# Entries provided start
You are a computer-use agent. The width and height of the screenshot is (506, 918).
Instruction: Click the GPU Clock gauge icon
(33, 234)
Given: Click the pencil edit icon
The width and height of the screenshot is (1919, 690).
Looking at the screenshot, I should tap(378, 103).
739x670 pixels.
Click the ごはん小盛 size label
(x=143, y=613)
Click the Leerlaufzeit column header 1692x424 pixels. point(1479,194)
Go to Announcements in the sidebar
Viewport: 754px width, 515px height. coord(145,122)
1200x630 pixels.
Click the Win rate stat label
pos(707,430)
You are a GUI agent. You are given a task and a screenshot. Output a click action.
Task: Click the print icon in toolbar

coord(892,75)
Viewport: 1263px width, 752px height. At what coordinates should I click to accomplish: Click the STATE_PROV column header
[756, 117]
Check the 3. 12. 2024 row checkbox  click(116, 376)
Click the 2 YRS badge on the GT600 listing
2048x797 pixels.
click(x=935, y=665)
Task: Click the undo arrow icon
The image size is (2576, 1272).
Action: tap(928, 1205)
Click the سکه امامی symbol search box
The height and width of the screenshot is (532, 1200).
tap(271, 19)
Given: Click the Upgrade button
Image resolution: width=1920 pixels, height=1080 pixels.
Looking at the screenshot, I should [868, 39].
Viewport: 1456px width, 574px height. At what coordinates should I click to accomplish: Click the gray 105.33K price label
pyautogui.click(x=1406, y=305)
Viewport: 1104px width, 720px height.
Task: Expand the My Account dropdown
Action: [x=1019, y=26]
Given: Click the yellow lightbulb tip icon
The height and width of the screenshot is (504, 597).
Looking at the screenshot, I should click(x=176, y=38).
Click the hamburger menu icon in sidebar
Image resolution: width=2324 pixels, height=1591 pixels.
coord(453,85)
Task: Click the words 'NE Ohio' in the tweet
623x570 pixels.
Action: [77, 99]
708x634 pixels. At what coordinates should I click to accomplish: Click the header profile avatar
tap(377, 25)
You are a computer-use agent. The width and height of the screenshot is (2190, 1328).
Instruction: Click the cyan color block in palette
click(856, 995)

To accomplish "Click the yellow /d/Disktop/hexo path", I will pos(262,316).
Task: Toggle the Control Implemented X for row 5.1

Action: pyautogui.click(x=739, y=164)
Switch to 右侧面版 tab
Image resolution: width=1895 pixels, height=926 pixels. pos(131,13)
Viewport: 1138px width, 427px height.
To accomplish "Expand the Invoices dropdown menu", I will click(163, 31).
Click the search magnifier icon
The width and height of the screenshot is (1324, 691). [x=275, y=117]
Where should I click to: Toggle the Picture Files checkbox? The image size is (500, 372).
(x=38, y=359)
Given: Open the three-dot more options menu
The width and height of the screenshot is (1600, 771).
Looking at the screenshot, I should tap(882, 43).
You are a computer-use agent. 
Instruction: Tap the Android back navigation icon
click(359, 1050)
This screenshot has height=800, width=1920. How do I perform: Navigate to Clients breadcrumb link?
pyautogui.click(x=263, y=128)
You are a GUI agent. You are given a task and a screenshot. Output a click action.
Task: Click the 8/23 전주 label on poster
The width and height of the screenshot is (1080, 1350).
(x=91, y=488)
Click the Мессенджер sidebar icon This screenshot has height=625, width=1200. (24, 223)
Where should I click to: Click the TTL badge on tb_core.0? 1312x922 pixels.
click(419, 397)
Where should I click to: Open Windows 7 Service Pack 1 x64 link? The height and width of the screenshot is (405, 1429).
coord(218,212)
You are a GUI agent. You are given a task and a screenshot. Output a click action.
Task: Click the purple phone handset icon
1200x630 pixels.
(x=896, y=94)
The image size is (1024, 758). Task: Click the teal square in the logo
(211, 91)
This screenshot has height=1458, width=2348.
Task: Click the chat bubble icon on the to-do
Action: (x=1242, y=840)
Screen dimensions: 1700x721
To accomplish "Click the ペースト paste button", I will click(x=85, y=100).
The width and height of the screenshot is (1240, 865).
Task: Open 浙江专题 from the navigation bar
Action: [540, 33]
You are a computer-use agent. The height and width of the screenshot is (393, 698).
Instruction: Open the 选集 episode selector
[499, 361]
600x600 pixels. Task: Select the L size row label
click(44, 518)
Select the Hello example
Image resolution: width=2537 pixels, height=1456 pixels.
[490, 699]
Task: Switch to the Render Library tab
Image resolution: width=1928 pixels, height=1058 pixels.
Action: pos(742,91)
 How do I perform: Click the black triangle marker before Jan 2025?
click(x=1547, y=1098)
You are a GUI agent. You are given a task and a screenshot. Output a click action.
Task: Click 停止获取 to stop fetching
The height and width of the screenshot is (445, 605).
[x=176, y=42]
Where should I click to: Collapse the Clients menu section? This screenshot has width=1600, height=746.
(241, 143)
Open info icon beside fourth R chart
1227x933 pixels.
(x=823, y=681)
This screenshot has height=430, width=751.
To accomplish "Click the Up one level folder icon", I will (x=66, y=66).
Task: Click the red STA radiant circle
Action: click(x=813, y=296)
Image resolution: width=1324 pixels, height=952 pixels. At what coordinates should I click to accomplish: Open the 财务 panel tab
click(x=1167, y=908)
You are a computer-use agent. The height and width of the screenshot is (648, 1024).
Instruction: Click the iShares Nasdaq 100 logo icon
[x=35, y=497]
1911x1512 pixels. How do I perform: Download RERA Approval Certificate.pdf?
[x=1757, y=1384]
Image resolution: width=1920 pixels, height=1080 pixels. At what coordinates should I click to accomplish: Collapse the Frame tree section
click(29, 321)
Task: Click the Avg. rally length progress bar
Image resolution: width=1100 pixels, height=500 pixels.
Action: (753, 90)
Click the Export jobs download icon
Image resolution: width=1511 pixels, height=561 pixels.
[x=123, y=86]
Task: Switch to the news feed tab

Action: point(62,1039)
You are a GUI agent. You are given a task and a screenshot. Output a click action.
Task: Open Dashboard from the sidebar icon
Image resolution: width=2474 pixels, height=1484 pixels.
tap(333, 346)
# Entries provided end
### What you have to do
Please rewrite all of the rows above, renaming "column header" to "table heading" everywhere and leaving everything else unchanged.

### Exercise output
You are a computer-use agent. The width and height of the screenshot is (506, 918).
Instruction: Click the GPU Clock gauge icon
(33, 234)
Given: Click the pencil edit icon
The width and height of the screenshot is (1919, 690).
Looking at the screenshot, I should tap(378, 103).
739x670 pixels.
Click the ごはん小盛 size label
(x=143, y=613)
Click the Leerlaufzeit table heading 1692x424 pixels. point(1479,194)
Go to Announcements in the sidebar
Viewport: 754px width, 515px height. coord(145,122)
1200x630 pixels.
Click the Win rate stat label
pos(707,430)
You are a GUI agent. You are given a task and a screenshot. Output a click action.
Task: Click the print icon in toolbar

coord(892,75)
Viewport: 1263px width, 752px height. At what coordinates should I click to accomplish: Click the STATE_PROV table heading
[756, 117]
Check the 3. 12. 2024 row checkbox  click(116, 376)
Click the 2 YRS badge on the GT600 listing
2048x797 pixels.
click(x=935, y=665)
Task: Click the undo arrow icon
The image size is (2576, 1272).
Action: tap(928, 1205)
Click the سکه امامی symbol search box
The height and width of the screenshot is (532, 1200).
tap(271, 19)
Given: Click the Upgrade button
Image resolution: width=1920 pixels, height=1080 pixels.
Looking at the screenshot, I should [868, 39].
Viewport: 1456px width, 574px height. At what coordinates should I click to accomplish: Click the gray 105.33K price label
pyautogui.click(x=1406, y=305)
Viewport: 1104px width, 720px height.
Task: Expand the My Account dropdown
Action: [x=1019, y=26]
Given: Click the yellow lightbulb tip icon
The height and width of the screenshot is (504, 597).
Looking at the screenshot, I should click(x=176, y=38).
Click the hamburger menu icon in sidebar
Image resolution: width=2324 pixels, height=1591 pixels.
coord(453,85)
Task: Click the words 'NE Ohio' in the tweet
623x570 pixels.
Action: [77, 99]
708x634 pixels. At what coordinates should I click to accomplish: Click the header profile avatar
tap(377, 25)
You are a computer-use agent. The width and height of the screenshot is (2190, 1328).
Instruction: Click the cyan color block in palette
click(856, 995)

To accomplish "Click the yellow /d/Disktop/hexo path", I will pos(262,316).
Task: Toggle the Control Implemented X for row 5.1

Action: pyautogui.click(x=739, y=164)
Switch to 右侧面版 tab
Image resolution: width=1895 pixels, height=926 pixels. pos(131,13)
Viewport: 1138px width, 427px height.
To accomplish "Expand the Invoices dropdown menu", I will click(163, 31).
Click the search magnifier icon
The width and height of the screenshot is (1324, 691). [x=275, y=117]
Where should I click to: Toggle the Picture Files checkbox? The image size is (500, 372).
(x=38, y=359)
Given: Open the three-dot more options menu
The width and height of the screenshot is (1600, 771).
Looking at the screenshot, I should tap(882, 43).
You are a computer-use agent. 
Instruction: Tap the Android back navigation icon
click(359, 1050)
This screenshot has height=800, width=1920. How do I perform: Navigate to Clients breadcrumb link?
pyautogui.click(x=263, y=128)
You are a GUI agent. You are given a task and a screenshot. Output a click action.
Task: Click the 8/23 전주 label on poster
The width and height of the screenshot is (1080, 1350).
(x=91, y=488)
Click the Мессенджер sidebar icon This screenshot has height=625, width=1200. (24, 223)
Where should I click to: Click the TTL badge on tb_core.0? 1312x922 pixels.
click(419, 397)
Where should I click to: Open Windows 7 Service Pack 1 x64 link? The height and width of the screenshot is (405, 1429).
coord(218,212)
You are a GUI agent. You are given a task and a screenshot. Output a click action.
Task: Click the purple phone handset icon
1200x630 pixels.
(x=896, y=94)
The image size is (1024, 758). Task: Click the teal square in the logo
(211, 91)
This screenshot has height=1458, width=2348.
Task: Click the chat bubble icon on the to-do
Action: (x=1242, y=840)
Screen dimensions: 1700x721
To accomplish "Click the ペースト paste button", I will click(x=85, y=100).
The width and height of the screenshot is (1240, 865).
Task: Open 浙江专题 from the navigation bar
Action: [540, 33]
You are a computer-use agent. The height and width of the screenshot is (393, 698).
Instruction: Open the 选集 episode selector
[499, 361]
600x600 pixels. Task: Select the L size row label
click(44, 518)
Select the Hello example
Image resolution: width=2537 pixels, height=1456 pixels.
[490, 699]
Task: Switch to the Render Library tab
Image resolution: width=1928 pixels, height=1058 pixels.
Action: pos(742,91)
 How do I perform: Click the black triangle marker before Jan 2025?
click(x=1547, y=1098)
You are a GUI agent. You are given a task and a screenshot. Output a click action.
Task: Click 停止获取 to stop fetching
The height and width of the screenshot is (445, 605).
[x=176, y=42]
Where should I click to: Collapse the Clients menu section? This screenshot has width=1600, height=746.
(241, 143)
Open info icon beside fourth R chart
1227x933 pixels.
(x=823, y=681)
This screenshot has height=430, width=751.
To accomplish "Click the Up one level folder icon", I will (x=66, y=66).
Task: Click the red STA radiant circle
Action: click(x=813, y=296)
Image resolution: width=1324 pixels, height=952 pixels. At what coordinates should I click to accomplish: Open the 财务 panel tab
click(x=1167, y=908)
You are a computer-use agent. The height and width of the screenshot is (648, 1024).
Instruction: Click the iShares Nasdaq 100 logo icon
[x=35, y=497]
1911x1512 pixels. How do I perform: Download RERA Approval Certificate.pdf?
[x=1757, y=1384]
Image resolution: width=1920 pixels, height=1080 pixels. At what coordinates should I click to accomplish: Collapse the Frame tree section
click(29, 321)
Task: Click the Avg. rally length progress bar
Image resolution: width=1100 pixels, height=500 pixels.
Action: (753, 90)
Click the Export jobs download icon
Image resolution: width=1511 pixels, height=561 pixels.
[x=123, y=86]
Task: Switch to the news feed tab

Action: point(62,1039)
You are a GUI agent. You are given a task and a screenshot. Output a click action.
Task: Open Dashboard from the sidebar icon
Image resolution: width=2474 pixels, height=1484 pixels.
tap(333, 346)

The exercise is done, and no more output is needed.